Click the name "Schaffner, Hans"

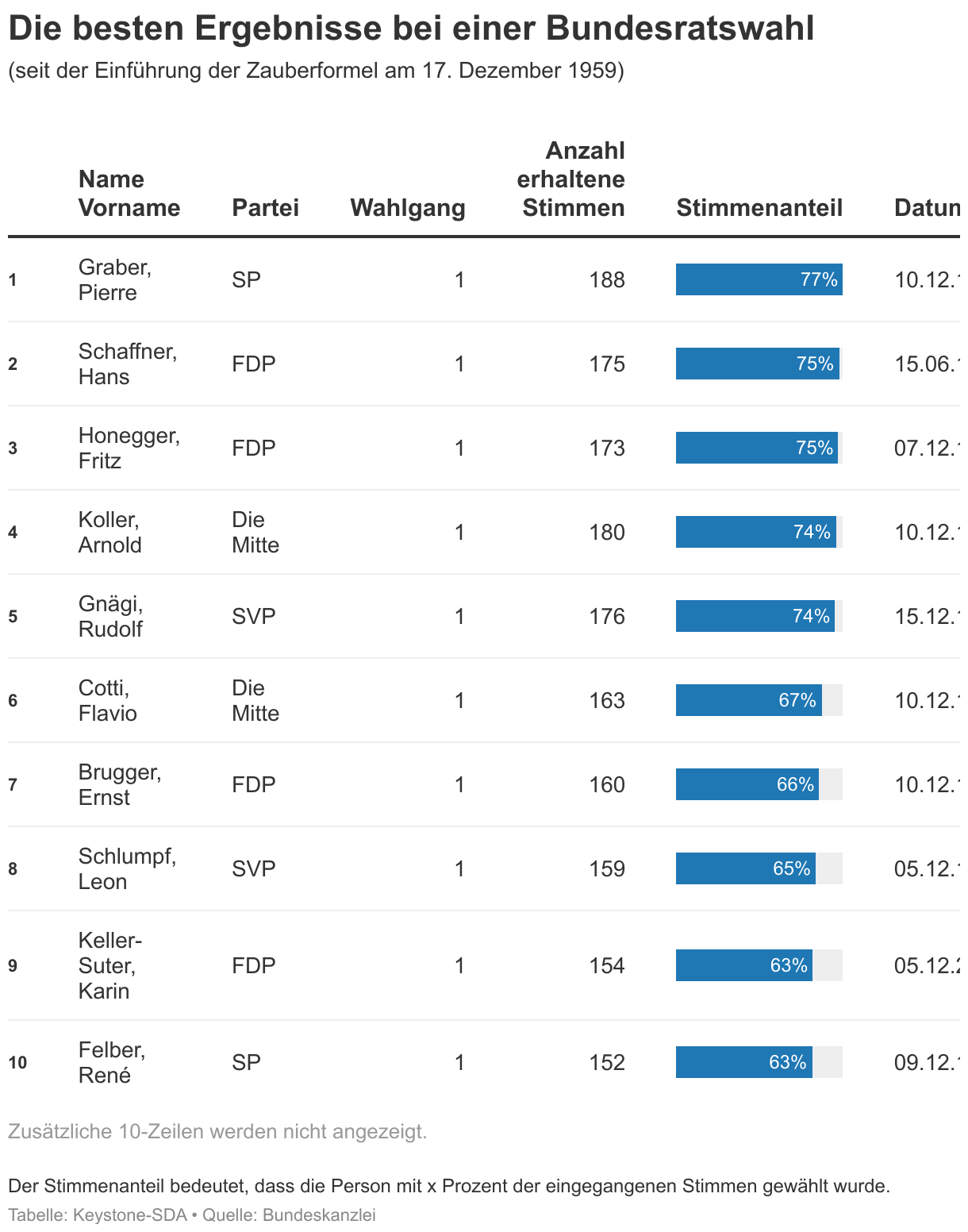tap(127, 364)

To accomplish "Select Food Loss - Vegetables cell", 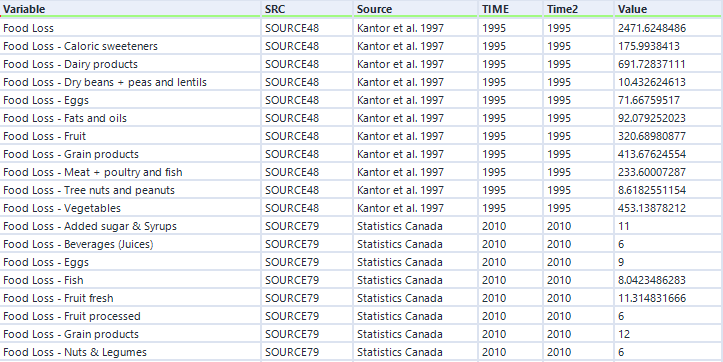I will 130,208.
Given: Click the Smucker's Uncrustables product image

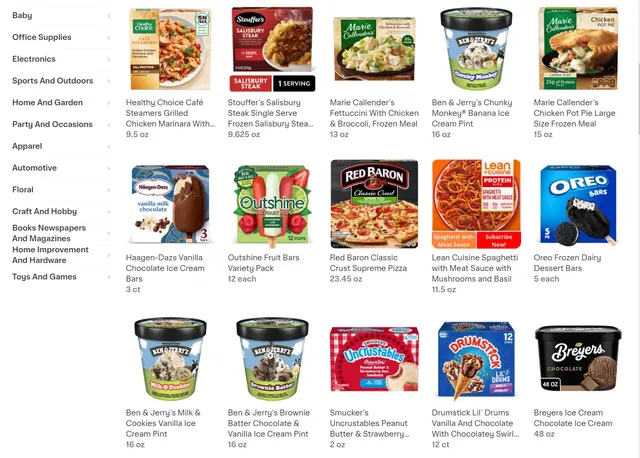Looking at the screenshot, I should tap(374, 359).
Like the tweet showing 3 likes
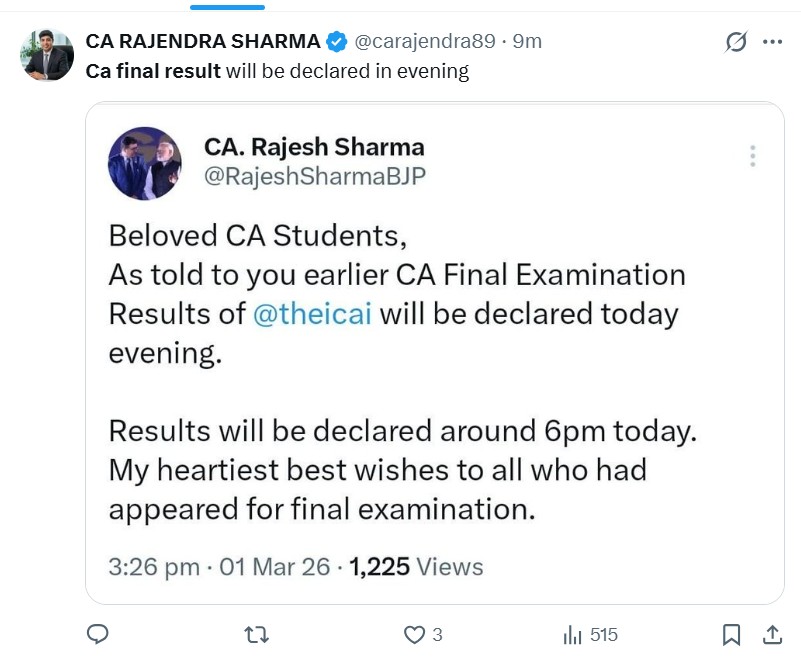The width and height of the screenshot is (801, 658). click(413, 634)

****************************************

Beginning with the line where "Given: Click the" appears, reproduce every remaining line of the listing above, the last one included, but none of the pictures.

Given: Click the Smucker's Uncrustables product image

Looking at the screenshot, I should tap(374, 359).
Like the tweet showing 3 likes
The width and height of the screenshot is (801, 658). click(413, 634)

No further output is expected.